Даже если не придираться к пафосу редкости и хрупкости брака орхидей, эта аналогия, тем не менее, открывается зияющим концептуальным провалом, если попытаться - как это постоянно происходит на протяжении главы сравнить любую модель однополого желания с помолвкой девственных орхидей. В конце концов, различие между ситуацией растущих вдалеке друг от друга орхидей и ситуацией любой нормативной гетеросексуальной людской пары не в том, что орхидеи-партнеры одного и того же пола, и не в том, что одной из них или обеим приписывается или придается не тот пол: одна из орхидей все так же - обычная мужская особь, а другая - обычная женская. Скорее необычность их ситуации в том, что, будучи неподвижными, они должны обращаться к третьей стороне - другого вида, неважно какого пола - как к посреднику.
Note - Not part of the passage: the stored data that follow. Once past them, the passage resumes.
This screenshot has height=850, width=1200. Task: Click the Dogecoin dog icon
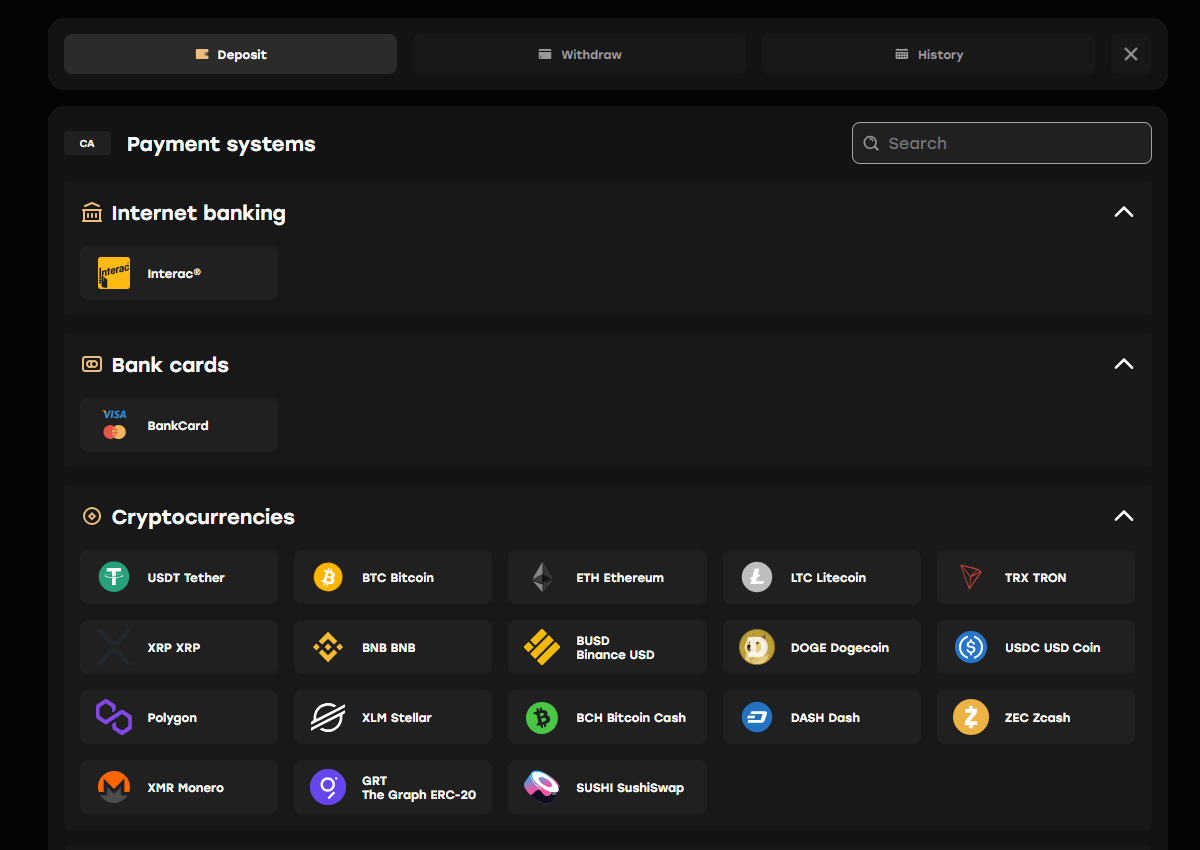[756, 647]
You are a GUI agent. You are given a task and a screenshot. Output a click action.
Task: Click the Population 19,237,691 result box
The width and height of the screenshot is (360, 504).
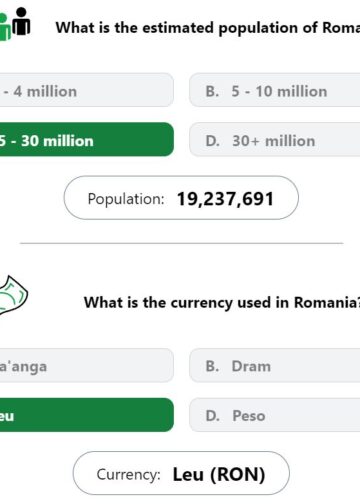pyautogui.click(x=181, y=198)
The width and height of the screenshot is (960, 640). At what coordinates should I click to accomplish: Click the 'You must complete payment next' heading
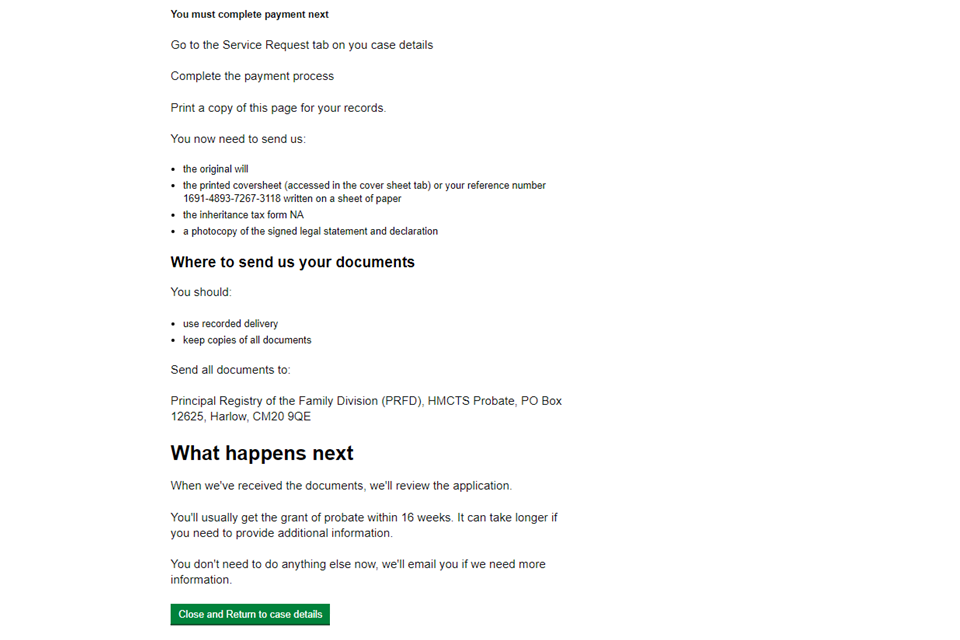click(x=250, y=15)
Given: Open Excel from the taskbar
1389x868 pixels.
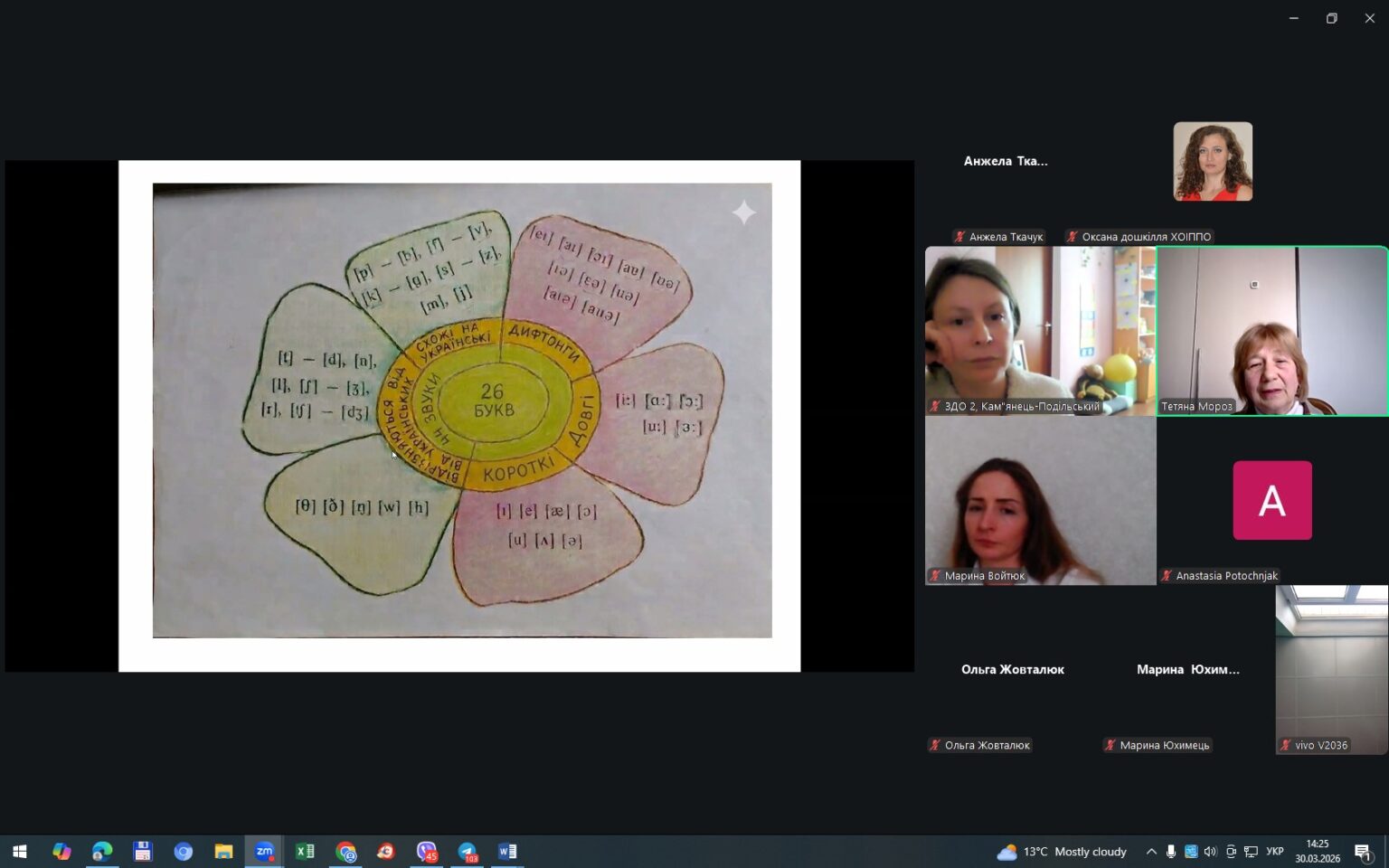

Никакое картографирование Жюпьена или Шарлю как насекомого или другой орхидеи ничего не проясняет в модели сексуального извращения и никак ее не углубляет; отвлекающий маневр рассказчика в сторону ботанического гермафродитизма (ради наслаждения другим межвидовым сочетанием) превращает возможное декодирование метафоры во все более головокружительно невозможное. И после всего этого такое наслоение "природных" образов, каждого со своим собственным кластером противоречивости, морализующе-научными обращениями к тому, что в конце концов "природно", может дать разве что эффект денатурализации самой природы как ресурса для объяснений, превращения ее вместо этого во всего лишь имя для пространства или даже для принципа своевольного потока определений. Вот лишь один пример, далеко не атипичный:

"Законы растительного мира подчиняются высшим законам. Для оплодотворения цветка необходим прилет насекомого, иными словами - занос семени с другого цветка необходим потому, что самооплодотворение, оплодотворение цветка самим собой, - подобно тому, как если бы в пределах одной семьи родственники женились только на родственницах, - привело бы к вырождению и к бесплодию, а от скрещивания, производимого насекомыми, новые поколения этого вида обретают такую силу жизни, какой не отличались старшие в их роде. Однако рост может оказаться слишком бурным, вид может слишком широко распространиться; тогда, подобно тому как антитоксин предохраняет от заболевания, подобно тому как щитовидная железа не дает нам растолстеть, подобно тому как неудача карает нас за спесивость, усталость - за наслаждение и подобно тому как сон, во время которого мы отдыхаем, восстанавливает наши силы, совершающийся в исключительных случаях акт самооплодотворения в определенное время дает поворот винта, тормозит, вводит цветок в норму, от которой он слишком далеко отступил". (С 624-25 / СГ 19-20)

Действует ли природа на уровне выживания индивидуума, вида или какой-то нависающей над ними "нормы" или "пропорции"; является ли, с другой стороны, наказание за моральные дефекты или, в альтернативном случае, смягчение их наказания телосом природы; следует ли "скрещивание, производимое насекомыми", понимать как пересечение границ индивидуума, гендеров или форм жизни; почему природа приходит к решению избавить де Шарлю от своего режима гомеостаза щитовидной железы: вот лишь некоторые вопросы, которые нарратив провоцирует и тут же затирает.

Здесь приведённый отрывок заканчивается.